2. M. B..., en soutenant que le jugement attaqué est entaché d'irrégularité en ce qu'une décision implicite de refus de séjour est née à compter du 22 janvier 2022 et qu'il bénéficiait jusqu'à cette date des dispositions de l'article L. 431-3 du code de l'entrée et du séjour des étrangers et du droit d'asile lui permettant de résider régulièrement sur le territoire français et qu'ainsi, la préfète de l'Ain ne pouvait pas prononcer une obligation de quitter le territoire français, évoque une question relevant du bien-fondé de la décision en litige et non de la régularité du jugement attaqué.

Sur les conclusions tendant à l'annulation du refus implicite de délivrance de titre de séjour du préfet du Gard :

3. Si M. B... demande l'annulation de la décision implicite de rejet de sa demande de titre de séjour présentée auprès du préfet du Gard par lettre recommandée du 21 septembre 2021, de telles conclusions, présentées pour la première fois en appel sont irrecevables et doivent être rejetées à ce titre.

Sur la légalité de l'arrêté du 14 février 2022 :

4. En premier lieu, aux termes de l'article L. 611-1 du code de l'entrée et du séjour des étrangers et du droit d'asile : " L'autorité administrative peut obliger un étranger à quitter le territoire français lorsqu'il se trouve dans les cas suivants :/1° L'étranger, ne pouvant justifier être entré régulièrement sur le territoire français, s'y est maintenu sans être titulaire d'un titre de séjour en cours de validité ; /(...)/5° Le comportement de l'étranger qui ne réside pas régulièrement en France depuis plus de trois mois constitue une menace pour l'ordre public ; /(...) ".

5. Il ressort des pièces du dossier que la dernière entrée sur le territoire français de M. B... date de l'année 2016, après avoir été éloigné une première fois en 2015. L'intéressé s'est vu opposer, suite au jugement du tribunal judiciaire de Nîmes du 20 octobre 2020 le condamnant à une peine de deux ans d'emprisonnement délictuel pour des faits de menaces de mort, de violences conjugales en état d'ivresse et de conduite d'un véhicule sans permis, une première mesure d'éloignement par le préfet du Gard le 19 septembre 2020, non exécutée, avant d'être écroué à la maison d'arrêt de Nîmes le 22 septembre 2020, puis d'être transféré au centre pénitentiaire de Bourg-en-Bresse le 25 janvier 2021. Contrairement à ce que M. B... soutient, s'il a déposé une nouvelle demande de titre de séjour auprès du préfet du Gard en septembre 2021, il n'était pas en séjour régulier sur le territoire français, faute d'avoir bénéficié d'un récépissé l'autorisant à y séjourner, et pouvait dès lors faire l'objet d'une obligation de quitter le territoire français sur le fondement du 1° de l'article L. 611-1 précité.
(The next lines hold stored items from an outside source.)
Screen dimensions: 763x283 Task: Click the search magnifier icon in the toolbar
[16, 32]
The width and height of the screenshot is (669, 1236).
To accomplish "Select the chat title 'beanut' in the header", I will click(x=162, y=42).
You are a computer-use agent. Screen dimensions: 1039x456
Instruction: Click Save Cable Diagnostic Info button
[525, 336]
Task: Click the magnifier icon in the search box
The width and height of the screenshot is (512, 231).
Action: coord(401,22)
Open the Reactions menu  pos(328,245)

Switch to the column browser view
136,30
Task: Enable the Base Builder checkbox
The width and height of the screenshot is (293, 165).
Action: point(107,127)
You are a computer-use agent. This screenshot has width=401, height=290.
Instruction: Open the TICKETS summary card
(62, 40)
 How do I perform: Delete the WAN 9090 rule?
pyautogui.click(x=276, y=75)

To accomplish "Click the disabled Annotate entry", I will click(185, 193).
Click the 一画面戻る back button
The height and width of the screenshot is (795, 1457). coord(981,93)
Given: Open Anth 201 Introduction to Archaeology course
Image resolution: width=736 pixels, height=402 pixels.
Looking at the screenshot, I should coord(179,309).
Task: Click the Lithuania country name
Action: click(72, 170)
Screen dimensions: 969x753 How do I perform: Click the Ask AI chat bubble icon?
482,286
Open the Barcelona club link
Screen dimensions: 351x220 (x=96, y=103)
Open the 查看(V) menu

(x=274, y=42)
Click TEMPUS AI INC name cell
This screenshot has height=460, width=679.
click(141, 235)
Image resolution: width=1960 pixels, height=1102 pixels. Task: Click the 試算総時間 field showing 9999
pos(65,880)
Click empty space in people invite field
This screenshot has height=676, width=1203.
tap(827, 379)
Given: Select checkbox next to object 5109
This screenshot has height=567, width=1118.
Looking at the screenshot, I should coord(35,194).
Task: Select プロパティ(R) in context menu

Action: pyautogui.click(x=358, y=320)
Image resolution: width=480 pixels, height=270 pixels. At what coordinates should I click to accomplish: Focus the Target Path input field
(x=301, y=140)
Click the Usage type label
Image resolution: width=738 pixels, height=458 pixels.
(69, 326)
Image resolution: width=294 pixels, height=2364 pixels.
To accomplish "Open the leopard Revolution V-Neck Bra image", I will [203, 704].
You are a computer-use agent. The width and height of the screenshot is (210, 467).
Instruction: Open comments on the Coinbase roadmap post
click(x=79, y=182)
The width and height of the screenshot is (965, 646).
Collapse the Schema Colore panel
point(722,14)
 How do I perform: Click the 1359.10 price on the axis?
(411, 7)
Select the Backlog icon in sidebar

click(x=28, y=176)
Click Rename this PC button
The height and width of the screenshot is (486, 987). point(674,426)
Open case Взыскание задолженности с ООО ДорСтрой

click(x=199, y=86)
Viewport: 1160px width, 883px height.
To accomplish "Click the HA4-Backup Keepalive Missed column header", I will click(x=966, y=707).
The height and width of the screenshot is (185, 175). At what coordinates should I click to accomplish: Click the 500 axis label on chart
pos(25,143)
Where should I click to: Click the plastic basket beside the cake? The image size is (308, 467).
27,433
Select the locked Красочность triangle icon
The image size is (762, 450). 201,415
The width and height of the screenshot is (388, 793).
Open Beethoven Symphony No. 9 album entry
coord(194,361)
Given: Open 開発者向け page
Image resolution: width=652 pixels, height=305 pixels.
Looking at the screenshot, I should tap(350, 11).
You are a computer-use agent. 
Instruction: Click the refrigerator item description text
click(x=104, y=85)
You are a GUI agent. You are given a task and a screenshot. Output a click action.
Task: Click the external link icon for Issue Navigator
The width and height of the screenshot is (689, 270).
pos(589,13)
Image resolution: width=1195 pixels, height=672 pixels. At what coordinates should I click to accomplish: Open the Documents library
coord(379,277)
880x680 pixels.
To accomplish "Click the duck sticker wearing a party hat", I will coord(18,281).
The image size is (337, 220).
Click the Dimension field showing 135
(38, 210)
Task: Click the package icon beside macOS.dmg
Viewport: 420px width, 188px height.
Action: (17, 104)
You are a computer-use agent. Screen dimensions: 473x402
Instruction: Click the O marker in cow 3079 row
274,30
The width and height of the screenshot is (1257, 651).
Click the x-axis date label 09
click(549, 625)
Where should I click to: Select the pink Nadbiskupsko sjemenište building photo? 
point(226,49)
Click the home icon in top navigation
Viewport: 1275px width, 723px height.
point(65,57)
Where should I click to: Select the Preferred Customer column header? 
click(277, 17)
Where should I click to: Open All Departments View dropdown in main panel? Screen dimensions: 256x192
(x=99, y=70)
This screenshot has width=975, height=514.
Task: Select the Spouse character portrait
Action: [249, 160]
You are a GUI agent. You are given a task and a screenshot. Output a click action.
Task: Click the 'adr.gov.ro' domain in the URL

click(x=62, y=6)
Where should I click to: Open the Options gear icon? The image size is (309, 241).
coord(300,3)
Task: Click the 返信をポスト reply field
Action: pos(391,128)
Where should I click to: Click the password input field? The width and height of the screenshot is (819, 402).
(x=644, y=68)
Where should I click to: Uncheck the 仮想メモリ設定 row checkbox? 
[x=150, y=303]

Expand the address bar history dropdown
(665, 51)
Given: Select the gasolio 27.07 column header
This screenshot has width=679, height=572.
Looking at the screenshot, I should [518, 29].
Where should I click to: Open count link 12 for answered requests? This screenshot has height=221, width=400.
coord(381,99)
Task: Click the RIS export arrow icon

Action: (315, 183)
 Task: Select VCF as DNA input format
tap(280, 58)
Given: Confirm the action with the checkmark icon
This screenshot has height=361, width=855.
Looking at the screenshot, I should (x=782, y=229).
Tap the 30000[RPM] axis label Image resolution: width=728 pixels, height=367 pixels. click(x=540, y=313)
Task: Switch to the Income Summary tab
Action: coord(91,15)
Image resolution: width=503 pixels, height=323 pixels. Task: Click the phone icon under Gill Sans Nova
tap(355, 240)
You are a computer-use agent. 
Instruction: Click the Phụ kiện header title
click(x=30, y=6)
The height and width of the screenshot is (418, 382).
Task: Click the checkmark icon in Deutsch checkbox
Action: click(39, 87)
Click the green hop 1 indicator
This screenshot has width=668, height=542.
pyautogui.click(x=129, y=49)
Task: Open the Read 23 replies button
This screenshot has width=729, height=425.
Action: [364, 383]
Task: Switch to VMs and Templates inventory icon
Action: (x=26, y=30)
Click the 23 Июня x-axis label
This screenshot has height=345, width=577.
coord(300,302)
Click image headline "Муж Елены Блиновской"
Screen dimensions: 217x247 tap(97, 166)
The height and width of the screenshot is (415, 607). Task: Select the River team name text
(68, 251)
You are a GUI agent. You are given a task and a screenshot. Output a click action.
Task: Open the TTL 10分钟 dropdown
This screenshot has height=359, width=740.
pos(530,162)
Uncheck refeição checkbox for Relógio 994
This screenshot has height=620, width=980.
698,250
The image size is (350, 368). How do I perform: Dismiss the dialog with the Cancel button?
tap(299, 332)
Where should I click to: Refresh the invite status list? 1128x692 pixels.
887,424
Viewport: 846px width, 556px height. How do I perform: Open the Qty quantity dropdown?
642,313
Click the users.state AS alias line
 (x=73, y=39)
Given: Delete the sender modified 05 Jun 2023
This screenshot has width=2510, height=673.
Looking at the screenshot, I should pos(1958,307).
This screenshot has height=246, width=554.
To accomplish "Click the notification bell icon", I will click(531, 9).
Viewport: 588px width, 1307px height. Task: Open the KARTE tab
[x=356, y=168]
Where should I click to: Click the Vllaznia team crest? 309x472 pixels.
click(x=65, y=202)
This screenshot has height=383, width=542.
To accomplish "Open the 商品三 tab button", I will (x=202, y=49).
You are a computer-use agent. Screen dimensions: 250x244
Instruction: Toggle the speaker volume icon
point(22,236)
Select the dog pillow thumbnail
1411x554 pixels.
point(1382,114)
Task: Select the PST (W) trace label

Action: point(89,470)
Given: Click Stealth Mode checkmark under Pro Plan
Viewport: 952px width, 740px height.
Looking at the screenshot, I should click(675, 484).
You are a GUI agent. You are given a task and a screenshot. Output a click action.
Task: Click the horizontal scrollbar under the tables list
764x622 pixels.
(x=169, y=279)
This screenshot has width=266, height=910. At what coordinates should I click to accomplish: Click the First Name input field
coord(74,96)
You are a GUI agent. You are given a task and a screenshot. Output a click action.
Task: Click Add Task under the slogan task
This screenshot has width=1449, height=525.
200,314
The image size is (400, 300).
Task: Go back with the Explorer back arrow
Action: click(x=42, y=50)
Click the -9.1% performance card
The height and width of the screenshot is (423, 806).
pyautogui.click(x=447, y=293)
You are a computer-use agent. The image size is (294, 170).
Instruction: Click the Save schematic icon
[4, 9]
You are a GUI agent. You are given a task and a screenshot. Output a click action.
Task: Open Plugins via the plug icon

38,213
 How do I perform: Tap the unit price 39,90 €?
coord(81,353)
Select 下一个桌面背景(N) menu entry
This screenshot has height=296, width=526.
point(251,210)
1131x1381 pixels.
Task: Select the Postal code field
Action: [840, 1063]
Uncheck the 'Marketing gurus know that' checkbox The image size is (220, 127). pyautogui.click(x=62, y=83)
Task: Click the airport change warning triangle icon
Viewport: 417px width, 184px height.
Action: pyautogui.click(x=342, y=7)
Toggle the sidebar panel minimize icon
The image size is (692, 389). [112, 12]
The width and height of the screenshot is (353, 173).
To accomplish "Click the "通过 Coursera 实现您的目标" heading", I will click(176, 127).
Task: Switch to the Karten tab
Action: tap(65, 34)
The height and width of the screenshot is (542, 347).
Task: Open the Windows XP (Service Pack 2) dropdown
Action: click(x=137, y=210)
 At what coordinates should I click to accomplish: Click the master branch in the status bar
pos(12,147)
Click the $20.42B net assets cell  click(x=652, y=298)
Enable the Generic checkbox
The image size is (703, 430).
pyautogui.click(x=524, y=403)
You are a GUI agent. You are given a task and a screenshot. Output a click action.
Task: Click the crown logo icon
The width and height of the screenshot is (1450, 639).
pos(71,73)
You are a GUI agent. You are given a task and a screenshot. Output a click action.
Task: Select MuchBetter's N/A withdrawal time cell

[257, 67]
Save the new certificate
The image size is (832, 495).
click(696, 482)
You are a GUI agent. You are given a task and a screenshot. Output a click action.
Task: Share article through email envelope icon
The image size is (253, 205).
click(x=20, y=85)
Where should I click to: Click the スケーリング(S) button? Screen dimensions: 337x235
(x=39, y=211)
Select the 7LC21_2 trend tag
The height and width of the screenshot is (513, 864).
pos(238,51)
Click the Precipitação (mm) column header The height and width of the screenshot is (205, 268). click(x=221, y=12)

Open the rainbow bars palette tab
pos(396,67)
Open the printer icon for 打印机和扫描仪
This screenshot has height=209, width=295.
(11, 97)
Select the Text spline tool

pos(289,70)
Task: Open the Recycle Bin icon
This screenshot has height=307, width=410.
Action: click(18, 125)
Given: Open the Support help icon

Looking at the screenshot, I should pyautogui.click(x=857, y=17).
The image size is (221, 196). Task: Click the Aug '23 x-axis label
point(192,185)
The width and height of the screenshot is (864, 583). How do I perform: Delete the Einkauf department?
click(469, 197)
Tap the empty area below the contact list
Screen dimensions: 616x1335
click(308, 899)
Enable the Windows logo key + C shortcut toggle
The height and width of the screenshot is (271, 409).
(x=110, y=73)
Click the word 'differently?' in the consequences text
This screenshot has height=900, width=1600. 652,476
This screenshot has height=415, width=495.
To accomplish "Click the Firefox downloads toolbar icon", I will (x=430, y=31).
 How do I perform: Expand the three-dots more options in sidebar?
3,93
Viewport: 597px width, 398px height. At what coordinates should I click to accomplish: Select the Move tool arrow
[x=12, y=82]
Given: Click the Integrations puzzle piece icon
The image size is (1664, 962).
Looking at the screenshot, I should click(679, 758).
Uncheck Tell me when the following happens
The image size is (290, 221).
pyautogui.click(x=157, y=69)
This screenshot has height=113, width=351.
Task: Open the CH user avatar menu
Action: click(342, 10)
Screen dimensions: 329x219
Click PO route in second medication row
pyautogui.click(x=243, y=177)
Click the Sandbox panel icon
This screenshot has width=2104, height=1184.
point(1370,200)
Par ailleurs, compte tenu du comportement de l'intéressé, défavorablement connu des services de police pour usage de produits de stupéfiants, recel, délits routiers et port d'armes, et de sa condamnation précitée, la préfète de l'Ain pouvait également l'obliger à quitter le territoire français en se fondant sur le 5° de l'article L. 611-1 précité. Il suit de là que M. B... n'est pas fondé à invoquer la méconnaissance, par la mesure d'éloignement en litige, des dispositions précitées.

6. En deuxième lieu, l'obligation de quitter le territoire français en litige n'ayant pas été prise sur le fondement et en application du refus implicite de titre de séjour qui lui aurait été opposé suite à sa demande présentée en septembre 2021 auprès du préfet du Gard, M. B... ne peut utilement exciper de l'illégalité de ce refus implicite de titre de séjour à l'encontre de la mesure d'éloignement en litige.

7. En troisième lieu, le moyen tiré de ce que l'obligation de quitter le territoire français méconnaît les stipulations de l'article 8 de la convention européenne de sauvegarde des droits de l'homme et des libertés fondamentales, doit en l'absence d'éléments nouveaux en appel, être écarté par les motifs retenus par le premier juge et qu'il y a lieu pour la cour d'adopter.

8. En dernier lieu, en se bornant à évoquer la mobilisation des citoyens réservistes pour le front ukrainien par décision du président russe du 21 septembre 2022, M. B... ne démontre pas la réalité et l'actualité des risques allégués en cas de retour dans son pays d'origine. Il n'est dès lors pas fondé à soutenir que la décision fixant le pays de renvoi méconnaît les dispositions de l'article L. 721-4 du code de l'entrée et du séjour des étrangers et du droit d'asile.

9. Il résulte de tout ce qui précède que M. B... n'est pas fondé à soutenir que c'est à tort que par le jugement attaqué, le magistrat désigné par la présidente du tribunal administratif de Lyon a rejeté sa demande. Les conclusions aux fins d'injonction doivent également et par voie de conséquence, être rejetéee ainsi que ses conclusions tendant à l'application des dispositions de l'article 37 de la loi du 10 juillet 1991 et de l'article L. 761-1 du code de justice administrative, l'Etat n'étant pas partie perdante.

DÉCIDE :

Article 1er : La requête de M. B... est rejetée.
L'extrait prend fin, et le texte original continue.